WRITTEN EXERCISE ->
Rewrite the records from the line with "You are a computer-use agent. Image resolution: width=355" to the line with "Select the divide", putting "Goal" in place of "Instruction" and keeping everything else the same. Give only those lines.

☆ ☆ ☆ ☆

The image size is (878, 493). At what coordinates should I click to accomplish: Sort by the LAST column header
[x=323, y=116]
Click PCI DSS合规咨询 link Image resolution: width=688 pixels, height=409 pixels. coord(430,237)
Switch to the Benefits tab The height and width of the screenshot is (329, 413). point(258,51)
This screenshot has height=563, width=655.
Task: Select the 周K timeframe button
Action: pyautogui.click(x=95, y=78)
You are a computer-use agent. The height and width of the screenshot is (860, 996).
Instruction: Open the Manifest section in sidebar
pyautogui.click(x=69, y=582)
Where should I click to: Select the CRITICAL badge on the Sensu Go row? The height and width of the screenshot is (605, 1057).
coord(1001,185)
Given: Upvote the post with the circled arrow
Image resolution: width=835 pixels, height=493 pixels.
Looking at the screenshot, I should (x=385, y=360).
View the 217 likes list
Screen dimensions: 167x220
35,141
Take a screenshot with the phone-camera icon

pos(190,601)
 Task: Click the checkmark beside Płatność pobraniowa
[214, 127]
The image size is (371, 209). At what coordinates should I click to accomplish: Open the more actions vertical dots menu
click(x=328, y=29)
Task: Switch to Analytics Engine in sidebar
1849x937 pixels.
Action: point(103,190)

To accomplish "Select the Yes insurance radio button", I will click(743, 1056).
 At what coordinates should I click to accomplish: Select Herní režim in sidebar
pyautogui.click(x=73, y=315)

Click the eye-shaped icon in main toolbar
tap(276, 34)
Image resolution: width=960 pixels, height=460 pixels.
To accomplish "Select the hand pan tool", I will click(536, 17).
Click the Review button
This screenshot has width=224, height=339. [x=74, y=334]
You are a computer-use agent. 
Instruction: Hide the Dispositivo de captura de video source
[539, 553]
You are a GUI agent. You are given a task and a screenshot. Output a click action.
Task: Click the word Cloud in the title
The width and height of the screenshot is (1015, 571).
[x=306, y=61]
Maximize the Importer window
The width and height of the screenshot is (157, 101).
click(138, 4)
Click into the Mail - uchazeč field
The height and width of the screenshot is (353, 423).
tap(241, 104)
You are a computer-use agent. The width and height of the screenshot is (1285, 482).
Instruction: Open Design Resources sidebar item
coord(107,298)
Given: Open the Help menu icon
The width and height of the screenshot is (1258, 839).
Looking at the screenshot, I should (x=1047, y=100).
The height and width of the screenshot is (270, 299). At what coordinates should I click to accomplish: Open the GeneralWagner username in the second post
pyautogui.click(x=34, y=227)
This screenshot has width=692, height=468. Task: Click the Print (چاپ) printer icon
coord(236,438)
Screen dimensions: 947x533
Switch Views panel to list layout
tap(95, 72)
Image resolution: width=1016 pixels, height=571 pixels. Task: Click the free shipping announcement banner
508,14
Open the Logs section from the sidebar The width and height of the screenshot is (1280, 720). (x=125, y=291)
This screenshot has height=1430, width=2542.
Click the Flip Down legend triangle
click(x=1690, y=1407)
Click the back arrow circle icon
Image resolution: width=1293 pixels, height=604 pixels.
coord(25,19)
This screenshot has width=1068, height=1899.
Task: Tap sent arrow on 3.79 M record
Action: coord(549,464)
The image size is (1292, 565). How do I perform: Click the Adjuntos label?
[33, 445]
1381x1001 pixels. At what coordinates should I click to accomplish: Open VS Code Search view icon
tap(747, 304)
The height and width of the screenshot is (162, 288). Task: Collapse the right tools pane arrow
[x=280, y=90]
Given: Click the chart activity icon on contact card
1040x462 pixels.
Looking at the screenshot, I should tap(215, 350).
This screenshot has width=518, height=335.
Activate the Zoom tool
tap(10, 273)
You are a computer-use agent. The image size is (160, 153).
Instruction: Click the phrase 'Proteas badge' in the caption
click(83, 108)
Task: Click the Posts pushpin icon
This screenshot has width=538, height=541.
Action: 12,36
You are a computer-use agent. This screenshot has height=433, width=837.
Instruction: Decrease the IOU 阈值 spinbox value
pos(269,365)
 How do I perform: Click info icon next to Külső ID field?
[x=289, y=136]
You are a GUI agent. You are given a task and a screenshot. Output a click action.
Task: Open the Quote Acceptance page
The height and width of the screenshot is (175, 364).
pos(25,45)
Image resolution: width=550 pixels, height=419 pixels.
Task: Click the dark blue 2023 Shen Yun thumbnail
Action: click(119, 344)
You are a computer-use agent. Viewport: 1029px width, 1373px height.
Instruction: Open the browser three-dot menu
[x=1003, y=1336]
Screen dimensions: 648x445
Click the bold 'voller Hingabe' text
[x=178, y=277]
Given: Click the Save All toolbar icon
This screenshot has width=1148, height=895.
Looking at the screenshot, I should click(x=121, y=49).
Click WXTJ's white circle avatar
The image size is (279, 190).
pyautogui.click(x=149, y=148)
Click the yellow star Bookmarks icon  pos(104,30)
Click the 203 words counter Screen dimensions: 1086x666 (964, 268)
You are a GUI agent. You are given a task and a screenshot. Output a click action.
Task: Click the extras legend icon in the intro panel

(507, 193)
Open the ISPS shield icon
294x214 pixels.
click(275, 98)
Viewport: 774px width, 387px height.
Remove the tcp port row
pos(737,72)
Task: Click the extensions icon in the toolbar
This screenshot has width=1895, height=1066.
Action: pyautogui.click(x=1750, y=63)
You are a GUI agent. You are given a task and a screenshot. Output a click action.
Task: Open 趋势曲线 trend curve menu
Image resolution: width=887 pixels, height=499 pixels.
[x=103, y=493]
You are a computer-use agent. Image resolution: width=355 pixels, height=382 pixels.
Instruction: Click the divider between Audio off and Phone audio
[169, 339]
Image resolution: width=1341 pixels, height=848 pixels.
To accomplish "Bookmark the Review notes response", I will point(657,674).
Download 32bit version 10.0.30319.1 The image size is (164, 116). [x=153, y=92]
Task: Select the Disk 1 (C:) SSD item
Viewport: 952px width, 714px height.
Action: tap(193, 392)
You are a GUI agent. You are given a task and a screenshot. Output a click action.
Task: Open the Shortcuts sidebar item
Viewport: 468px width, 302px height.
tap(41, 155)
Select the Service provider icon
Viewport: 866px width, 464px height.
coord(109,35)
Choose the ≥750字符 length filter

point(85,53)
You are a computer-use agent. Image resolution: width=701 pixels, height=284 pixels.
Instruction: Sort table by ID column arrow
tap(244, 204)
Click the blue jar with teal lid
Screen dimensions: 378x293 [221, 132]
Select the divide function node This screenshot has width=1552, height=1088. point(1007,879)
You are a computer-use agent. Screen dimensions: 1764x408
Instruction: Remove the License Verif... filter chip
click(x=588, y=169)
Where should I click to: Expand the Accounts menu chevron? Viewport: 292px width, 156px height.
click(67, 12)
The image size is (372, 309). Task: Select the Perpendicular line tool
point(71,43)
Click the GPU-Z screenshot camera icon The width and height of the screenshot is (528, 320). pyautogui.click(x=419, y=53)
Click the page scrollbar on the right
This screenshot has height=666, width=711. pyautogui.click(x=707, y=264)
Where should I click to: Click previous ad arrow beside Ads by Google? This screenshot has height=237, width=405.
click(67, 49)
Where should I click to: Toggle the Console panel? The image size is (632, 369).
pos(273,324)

☆ ☆ ☆ ☆

WORKED ANSWER ->
You are a computer-use agent. Image resolution: width=355 pixels, height=382 pixels.
Goal: Click the divider between Audio off and Phone audio
[169, 339]
Image resolution: width=1341 pixels, height=848 pixels.
To accomplish "Bookmark the Review notes response", I will point(657,674).
Download 32bit version 10.0.30319.1 The image size is (164, 116). [x=153, y=92]
Task: Select the Disk 1 (C:) SSD item
Viewport: 952px width, 714px height.
Action: tap(193, 392)
You are a GUI agent. You are given a task and a screenshot. Output a click action.
Task: Open the Shortcuts sidebar item
Viewport: 468px width, 302px height.
tap(41, 155)
Select the Service provider icon
Viewport: 866px width, 464px height.
coord(109,35)
Choose the ≥750字符 length filter

point(85,53)
You are a computer-use agent. Image resolution: width=701 pixels, height=284 pixels.
Goal: Sort table by ID column arrow
tap(244, 204)
Click the blue jar with teal lid
Screen dimensions: 378x293 [221, 132]
Select the divide function node This screenshot has width=1552, height=1088. point(1007,879)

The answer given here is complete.